The skyrocketing cost of housing is a product of 13 interest rate rises introduced by the Reserve Bank of Australia (RBA) since May 2022. Average mortgage repayments have increased by $400 a week, more than eight times the average increase in wages. This is flowing on to rents, which have increased 7.3 percent on average in the past 12 months.
The RBA’s interest rate hikes, implemented with Labor’s full support, are not directed at lowering inflation, but at slowing the economy to drive up unemployment and suppress working-class demands for wage increases. There are growing indications that this agenda is being realised.
The official unemployment rate rose to 4.1 percent in January, the highest level in two years, while underemployment also increased, to 6.6 percent.
Following the destruction of 106,600 full-time jobs in December, 11,100 more people were employed full-time in January than the previous month, according to the Australian Bureau of Statistics (ABS). But almost as many part-time positions were eliminated, meaning that, overall, just 500 new jobs were created across the country in January. Meanwhile, the number of unemployed people increased by 22,300.
In the 12 months to January, the number of jobs advertised with online employment platform SEEK decreased by 17.5 percent.

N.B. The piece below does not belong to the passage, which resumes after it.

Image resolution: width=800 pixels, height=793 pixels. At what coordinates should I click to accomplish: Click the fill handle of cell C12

The number of applications per advertised job rose 2.1 percent in January, on top of a 6 percent increase the previous month.

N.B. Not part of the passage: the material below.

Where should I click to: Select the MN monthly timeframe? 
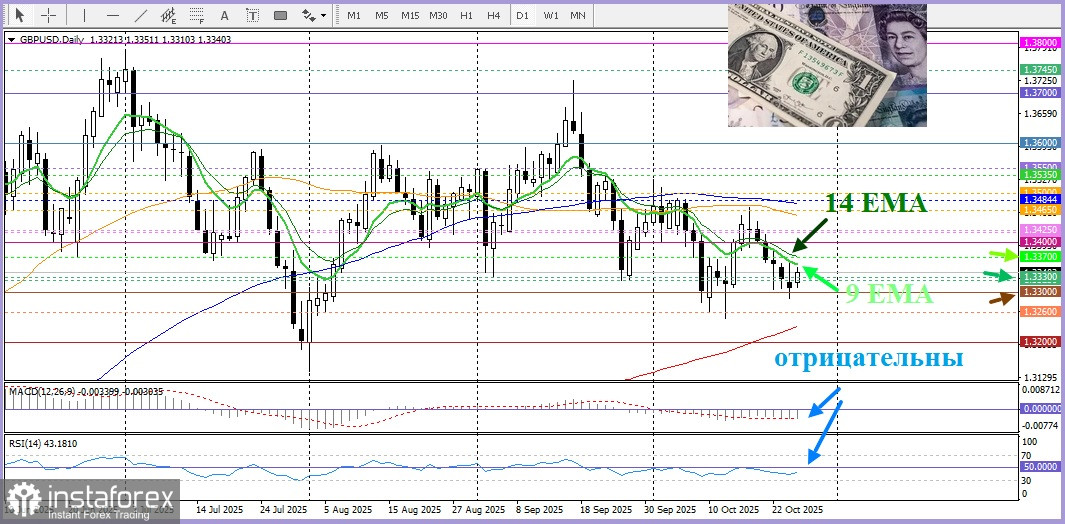[578, 15]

Monthly hours worked in all jobs fell 2.54 percent (in seasonally adjusted terms) in January, according to the ABS. Until the COVID-19 pandemic, a month-on-month decline of this magnitude had only been recorded once since July 1980.
Due to continuous growth in the population and the size of the workforce, this is a measure that, on average, should always increase. Over the past 12 months, total hours worked has risen by just 0.07 percent, half the average since 1978.
This is because, in addition to mass sackings across the country, businesses are cutting rostered hours of casuals and part-timers, and overtime for full-time employees, reducing workers’ take-home pay.
Full-time adult average weekly ordinary time earnings increased 4.5 percent in the 12 months to November. However, when overtime earnings are included, the rise was only 4.2 percent. Taking into account part-time and casual workers, weekly earnings increased by just 3.9 percent.
Far from “getting ahead,” workers are seeing their jobs and hours slashed, as companies seek to drive up profits, offsetting any nominal wage increases by demanding that employees work harder and faster. This is the “increased productivity” demanded by business lobbyists and the financial press; their only complaint is that the increase is not as rapid or dramatic as they would like.
The Labor government is completely on board with this objective. The only disagreement centres on how best to carry it out, while simultaneously avoiding an eruption of opposition from workers, amid mounting class struggle around the world.
The government’s three sets of industrial relations law changes since 2022 have all been directed at increasing the powers of the Fair Work Commission, Australia’s pro-business industrial tribunal, and the trade union apparatus. These are the mechanisms on which Labor has depended in recent decades to suppress the class struggle and reduce industrial action to almost nothing.
Once again, Labor is relying on trade unions to enforce its wage-slashing agenda, aimed at placing the full burden of the economic crisis and the escalating cost of military expenditure on the shoulders of ordinary working people.
The unions’ effusive promotion of the Labor government’s fraudulent “real wage growth” claim is a stark reminder that these organisations do not represent the working class, but the interests of big business and the financial elite.
To fight back against the assault on wages and living conditions, workers need their own workplace organisations of struggle, rank-and-file committees, and their own political party. Only the Socialist Equality Party advances an alternative to the capitalist program of war and austerity, based on the common struggle of workers around the world for a revolutionary socialist perspective.